It’s why I try not to use that word, and urge others to stop trying to “Integrate technology” It’s too big. It means too many things. It’s why I keep hammer on literacy, that it’s information that has changed (digital, networked, overwhelming, and the more esoteric changes that have come about because of the read/write web).

Miguel writes:

I want to grapple with these questions, I want someone to pick at the scabs and rip them off, to dig into the guts of the turkey, fighting off the revulsion, and doing what needs to be done.

So here is my attempt at picking at the scab.

I agree with David 110%. I’ve agreed with his concept of contemporary literacy and believe it is the literacy of a new world we must be teaching. Not integrating it, teaching it!

Here’s the scab part. As much as I would love to think that “Technology is the pencil and paper of our time.” (Warlick) I don’t think we are there…yet.

I think the correct statement is:

Technology is the pencil and paper of our students.

Until students have access to technologies in schools like they have access to pencil and paper in schools, it can not replace it. The pencil and paper is a fundamental tool of schools. You break or lose your pencil you can borrow one from a friend. You need a piece of paper you get one from the back of the room. Is technology at this level? At a level that would truly allow them to be the pencil and paper of our time?

If you are in a 1:1 school than I could argue that yes, you are very close if not to the point of replacing the old pencil and paper with new technologies. And once you have those new technologies in place it becomes that much easier to teach contemporary literacy, in fact you are forced to teach it. Just like you are forced to teach how to use the eraser, how to sharpen a pencil, and how to write on the lines. It becomes the new teaching of the tool.
But what about the transitional techies out there like myself who see these new tools, even believe in what they can and eventually will do to education, but are lacking the actual pencils and papers to make it happen. Those are the transition techies, those of us caught between a 20th century education system and 21st century learners. Those of us who sit in staff meeting where we still talk about integrating technology, or sit in meeting with teachers asking, “So what can we do in the computer lab this week?” We are the ones struggling through this mess of change. Change is messy and right now there are a lot of us in the middle of it.

- Tasks for this exercise
1. In the blog post about teaching technology, how does the writer reword Warlick's claim that technology is the pencil and paper of our time?
2. Please shorten the paragraph of the blog post about teaching technology that begins "Until students have access" and keep its main points.
3. Carry on the blog post about teaching technology from its final sentence.

- Data records
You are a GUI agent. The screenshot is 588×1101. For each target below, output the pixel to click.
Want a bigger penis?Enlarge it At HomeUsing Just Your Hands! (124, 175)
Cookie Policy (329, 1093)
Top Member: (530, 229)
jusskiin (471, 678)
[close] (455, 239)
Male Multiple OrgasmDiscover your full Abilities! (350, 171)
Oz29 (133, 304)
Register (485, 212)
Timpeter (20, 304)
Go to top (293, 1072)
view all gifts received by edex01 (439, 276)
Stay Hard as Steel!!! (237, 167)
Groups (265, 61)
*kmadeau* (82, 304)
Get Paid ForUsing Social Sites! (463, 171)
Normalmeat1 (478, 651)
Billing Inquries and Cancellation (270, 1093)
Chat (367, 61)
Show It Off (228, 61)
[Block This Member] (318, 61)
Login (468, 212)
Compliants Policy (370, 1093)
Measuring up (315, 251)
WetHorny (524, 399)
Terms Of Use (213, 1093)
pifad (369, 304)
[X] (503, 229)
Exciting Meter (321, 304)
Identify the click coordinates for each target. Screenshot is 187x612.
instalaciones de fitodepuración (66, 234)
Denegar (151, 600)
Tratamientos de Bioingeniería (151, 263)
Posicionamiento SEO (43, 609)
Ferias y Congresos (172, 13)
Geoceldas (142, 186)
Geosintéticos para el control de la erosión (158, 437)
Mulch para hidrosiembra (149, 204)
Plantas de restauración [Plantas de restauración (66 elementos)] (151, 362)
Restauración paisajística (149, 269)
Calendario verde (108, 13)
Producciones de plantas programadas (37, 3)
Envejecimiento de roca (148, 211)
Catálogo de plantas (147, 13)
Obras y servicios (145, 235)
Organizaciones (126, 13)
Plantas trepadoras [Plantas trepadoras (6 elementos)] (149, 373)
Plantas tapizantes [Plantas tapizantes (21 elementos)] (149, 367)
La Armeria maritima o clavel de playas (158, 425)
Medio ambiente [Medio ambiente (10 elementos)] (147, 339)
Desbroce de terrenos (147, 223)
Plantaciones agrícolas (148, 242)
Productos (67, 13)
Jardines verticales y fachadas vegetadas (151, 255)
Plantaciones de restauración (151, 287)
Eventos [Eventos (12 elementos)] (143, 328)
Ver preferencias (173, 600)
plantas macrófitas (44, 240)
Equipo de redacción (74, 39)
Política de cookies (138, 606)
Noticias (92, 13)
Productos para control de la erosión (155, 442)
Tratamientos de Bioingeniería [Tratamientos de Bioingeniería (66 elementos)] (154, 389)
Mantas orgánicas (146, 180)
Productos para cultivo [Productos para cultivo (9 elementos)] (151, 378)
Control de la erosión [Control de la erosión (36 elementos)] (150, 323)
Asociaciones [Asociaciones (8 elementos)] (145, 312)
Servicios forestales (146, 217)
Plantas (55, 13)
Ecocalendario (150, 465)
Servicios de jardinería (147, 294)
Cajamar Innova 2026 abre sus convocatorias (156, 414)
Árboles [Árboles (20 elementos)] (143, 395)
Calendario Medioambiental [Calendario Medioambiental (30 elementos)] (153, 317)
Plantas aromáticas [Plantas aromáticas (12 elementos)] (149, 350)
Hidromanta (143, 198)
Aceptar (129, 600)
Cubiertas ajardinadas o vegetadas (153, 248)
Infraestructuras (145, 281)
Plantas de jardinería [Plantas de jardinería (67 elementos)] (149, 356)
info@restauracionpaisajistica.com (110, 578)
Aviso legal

- Results in order
1. Technology is the pencil and paper of our students.

2. Technology can't replace pencil and paper in schools until students can get to it as easily. Pencil and paper are basic school tools. A broken or lost pencil can be borrowed from a friend, and paper can be taken from the back of the room. The writer asks whether technology has reached that level yet.

3.
So how do we continue to push our schools in the direction of new tools and new literacy? Through conversations. Slowly but surely we are making head way, some schools, even states are already heading in a new tool direction, others are following fast. But how do we make sure that the new literacy that comes with these new tools is being taught. A literacy of communication, connections, social-networking, open-source, and overwhelming information.
We need to spread this message outside of the technology circle. We need to be talking about all of this at state and national literacy conferences, math conferences, reading conferences, science conferences and so on. That’s where the conversation needs to be taking place. It’s great to see Richardson, Warlick, Jakes, November, and the likes, giving presentations at technology conferences. But we are the convinced we are the ones in our schools talking the change. Their presentations need to be heard at the other conferences. Maybe that’s why NECC was not what I expected. I’m already convinced on where we need to be and where we need to go, but the English teacher isn’t and the Math teacher isn’t and without that the literacy does not get taught.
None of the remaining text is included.